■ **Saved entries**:
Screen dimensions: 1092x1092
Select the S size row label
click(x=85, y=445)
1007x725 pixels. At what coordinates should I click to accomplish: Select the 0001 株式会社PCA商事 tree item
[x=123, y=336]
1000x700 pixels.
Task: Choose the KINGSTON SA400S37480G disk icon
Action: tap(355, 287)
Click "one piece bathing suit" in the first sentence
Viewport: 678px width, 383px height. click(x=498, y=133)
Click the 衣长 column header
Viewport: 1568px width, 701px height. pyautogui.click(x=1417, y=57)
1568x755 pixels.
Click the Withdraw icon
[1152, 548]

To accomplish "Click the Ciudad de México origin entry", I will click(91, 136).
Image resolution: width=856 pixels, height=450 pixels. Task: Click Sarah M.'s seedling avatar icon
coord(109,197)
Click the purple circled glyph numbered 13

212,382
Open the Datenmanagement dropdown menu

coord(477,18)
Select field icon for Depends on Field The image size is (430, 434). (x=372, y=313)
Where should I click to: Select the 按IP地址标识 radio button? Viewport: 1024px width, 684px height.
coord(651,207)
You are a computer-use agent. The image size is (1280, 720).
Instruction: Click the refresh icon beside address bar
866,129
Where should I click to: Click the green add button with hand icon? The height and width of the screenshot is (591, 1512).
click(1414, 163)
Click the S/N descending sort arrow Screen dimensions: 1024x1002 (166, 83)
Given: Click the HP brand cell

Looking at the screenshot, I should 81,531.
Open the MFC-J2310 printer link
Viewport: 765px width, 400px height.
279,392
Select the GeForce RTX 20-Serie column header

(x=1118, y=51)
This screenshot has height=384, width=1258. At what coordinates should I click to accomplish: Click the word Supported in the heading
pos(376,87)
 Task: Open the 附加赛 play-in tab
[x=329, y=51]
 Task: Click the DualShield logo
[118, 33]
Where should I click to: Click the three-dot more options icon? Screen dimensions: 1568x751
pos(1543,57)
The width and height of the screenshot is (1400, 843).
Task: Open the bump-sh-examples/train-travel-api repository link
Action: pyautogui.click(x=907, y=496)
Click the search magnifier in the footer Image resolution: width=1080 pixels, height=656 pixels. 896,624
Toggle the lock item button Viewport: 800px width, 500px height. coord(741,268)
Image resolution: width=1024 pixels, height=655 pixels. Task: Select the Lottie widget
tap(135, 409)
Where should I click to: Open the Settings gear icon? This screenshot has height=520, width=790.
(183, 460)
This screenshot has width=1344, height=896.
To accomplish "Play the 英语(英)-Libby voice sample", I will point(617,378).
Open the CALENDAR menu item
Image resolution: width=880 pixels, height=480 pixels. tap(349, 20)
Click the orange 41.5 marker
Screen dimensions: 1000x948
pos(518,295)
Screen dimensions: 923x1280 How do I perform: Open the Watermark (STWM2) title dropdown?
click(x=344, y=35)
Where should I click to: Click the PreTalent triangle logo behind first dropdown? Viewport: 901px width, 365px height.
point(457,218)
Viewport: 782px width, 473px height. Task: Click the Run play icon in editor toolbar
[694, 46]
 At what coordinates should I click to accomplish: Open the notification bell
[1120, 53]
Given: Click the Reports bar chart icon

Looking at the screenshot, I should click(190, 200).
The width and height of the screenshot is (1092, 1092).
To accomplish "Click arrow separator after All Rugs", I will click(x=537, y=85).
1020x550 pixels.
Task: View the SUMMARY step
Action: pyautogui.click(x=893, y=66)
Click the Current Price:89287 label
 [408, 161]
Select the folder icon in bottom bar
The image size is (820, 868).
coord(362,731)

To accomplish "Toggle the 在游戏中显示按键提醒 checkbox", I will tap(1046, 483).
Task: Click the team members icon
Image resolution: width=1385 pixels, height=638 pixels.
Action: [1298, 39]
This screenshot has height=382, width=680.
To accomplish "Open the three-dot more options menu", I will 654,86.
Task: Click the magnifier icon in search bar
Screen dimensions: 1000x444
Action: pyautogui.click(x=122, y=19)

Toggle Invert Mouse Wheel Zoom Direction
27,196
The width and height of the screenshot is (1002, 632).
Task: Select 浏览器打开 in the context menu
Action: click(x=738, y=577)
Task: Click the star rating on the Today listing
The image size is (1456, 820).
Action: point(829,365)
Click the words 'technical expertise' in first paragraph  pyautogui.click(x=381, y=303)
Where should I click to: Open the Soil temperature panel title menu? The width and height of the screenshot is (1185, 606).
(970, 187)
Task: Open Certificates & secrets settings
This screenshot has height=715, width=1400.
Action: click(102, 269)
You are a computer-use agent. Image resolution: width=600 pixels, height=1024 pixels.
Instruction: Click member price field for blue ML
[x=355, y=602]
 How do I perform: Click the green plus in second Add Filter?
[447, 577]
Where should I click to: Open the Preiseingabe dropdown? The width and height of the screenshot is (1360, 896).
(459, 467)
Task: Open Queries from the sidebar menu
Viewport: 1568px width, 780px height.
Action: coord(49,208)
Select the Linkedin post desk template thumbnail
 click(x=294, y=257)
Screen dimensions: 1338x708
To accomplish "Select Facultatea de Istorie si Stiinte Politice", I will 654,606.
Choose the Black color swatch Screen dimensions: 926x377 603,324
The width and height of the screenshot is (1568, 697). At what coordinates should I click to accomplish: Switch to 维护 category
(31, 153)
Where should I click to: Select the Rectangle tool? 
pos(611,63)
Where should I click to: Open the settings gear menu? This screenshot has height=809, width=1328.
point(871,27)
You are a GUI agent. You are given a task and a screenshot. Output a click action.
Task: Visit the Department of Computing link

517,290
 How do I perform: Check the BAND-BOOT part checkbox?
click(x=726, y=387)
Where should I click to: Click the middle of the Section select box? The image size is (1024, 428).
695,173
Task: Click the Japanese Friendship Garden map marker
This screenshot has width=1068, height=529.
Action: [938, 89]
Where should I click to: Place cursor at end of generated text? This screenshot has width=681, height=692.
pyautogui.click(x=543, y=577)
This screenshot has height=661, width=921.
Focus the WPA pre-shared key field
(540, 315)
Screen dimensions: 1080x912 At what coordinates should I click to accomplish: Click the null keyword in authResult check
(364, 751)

■ **About this exercise**: Emit verbatim the lines running from the one with "The width and height of the screenshot is (1568, 697)." through the last line of the data, both endpoints inclusive.

■ **Answer**:
The width and height of the screenshot is (1568, 697). At what coordinates should I click to accomplish: Switch to 维护 category
(31, 153)
Where should I click to: Select the Rectangle tool? 
pos(611,63)
Where should I click to: Open the settings gear menu? This screenshot has height=809, width=1328.
point(871,27)
You are a GUI agent. You are given a task and a screenshot. Output a click action.
Task: Visit the Department of Computing link

517,290
 How do I perform: Check the BAND-BOOT part checkbox?
click(x=726, y=387)
Where should I click to: Click the middle of the Section select box? The image size is (1024, 428).
695,173
Task: Click the Japanese Friendship Garden map marker
This screenshot has width=1068, height=529.
Action: [938, 89]
Where should I click to: Place cursor at end of generated text? This screenshot has width=681, height=692.
pyautogui.click(x=543, y=577)
This screenshot has height=661, width=921.
Focus the WPA pre-shared key field
(540, 315)
Screen dimensions: 1080x912 At what coordinates should I click to accomplish: Click the null keyword in authResult check
(364, 751)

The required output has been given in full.